_Data listing_
____
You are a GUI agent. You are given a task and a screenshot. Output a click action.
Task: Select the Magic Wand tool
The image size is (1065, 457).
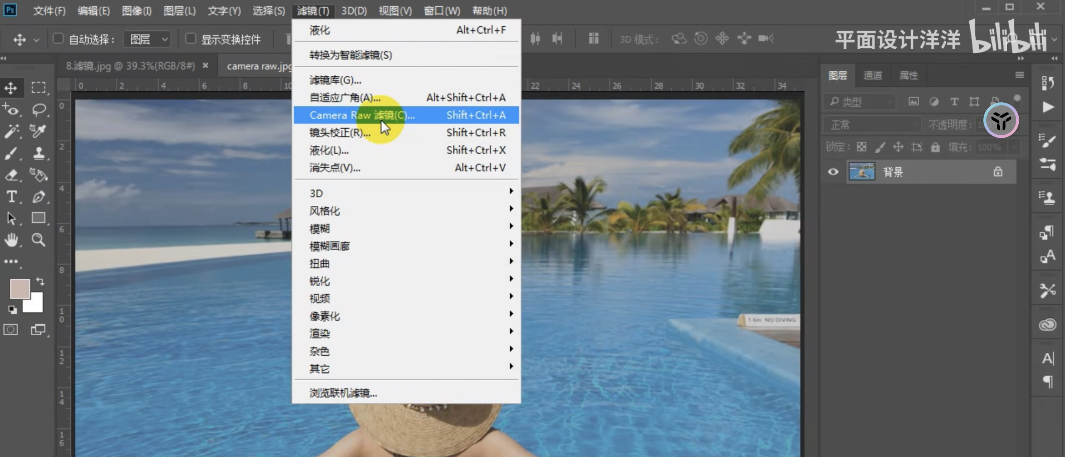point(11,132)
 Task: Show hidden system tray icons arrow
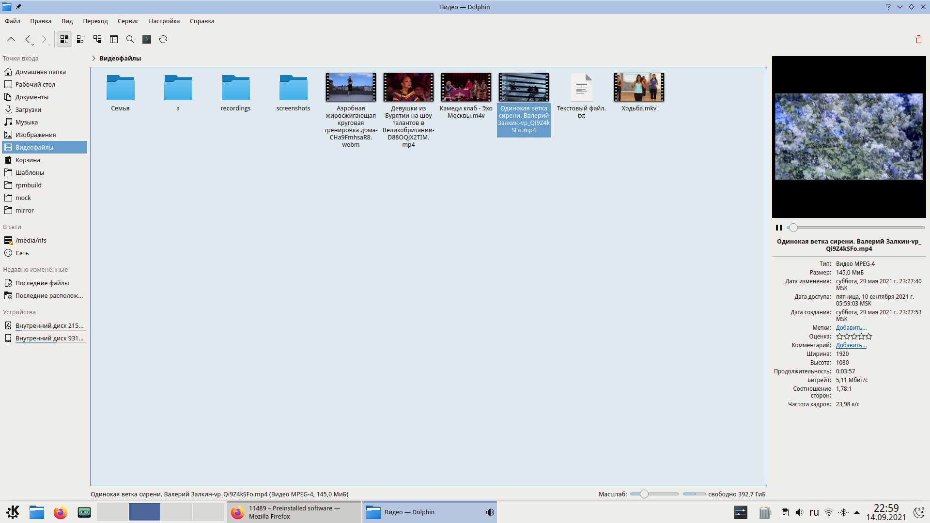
____
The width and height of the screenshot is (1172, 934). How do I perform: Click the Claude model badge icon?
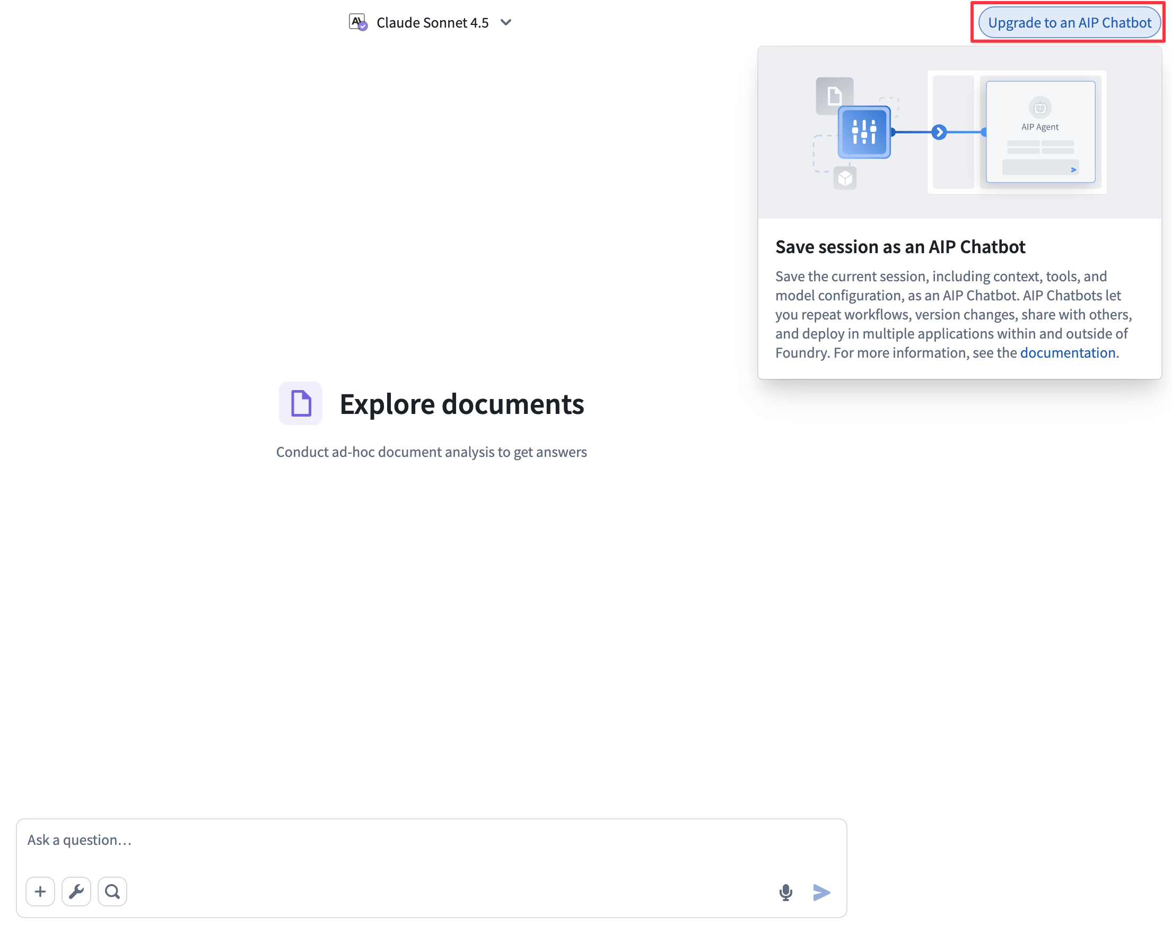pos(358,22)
____
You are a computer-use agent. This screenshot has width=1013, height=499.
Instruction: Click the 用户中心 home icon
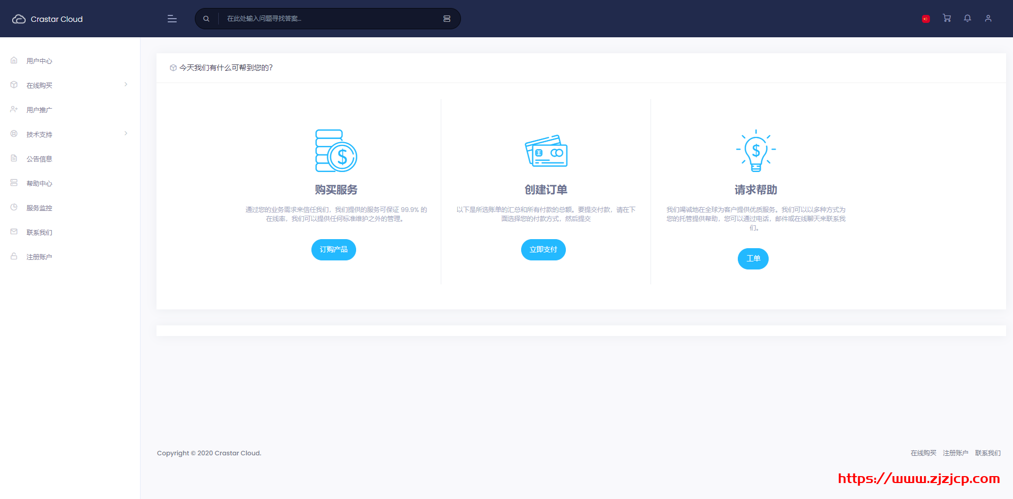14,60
____
_Exercise details_
In the data above, start at the line holding "You are a GUI" and stop after the line holding "Task: Show hidden system tray icons arrow"; write out those lines exactly, without pictures.

_Finished exercise_
You are a GUI agent. You are given a task and a screenshot. Output a click action.
Task: Select the Magic Wand tool
The image size is (1065, 457).
point(11,132)
 Task: Show hidden system tray icons arrow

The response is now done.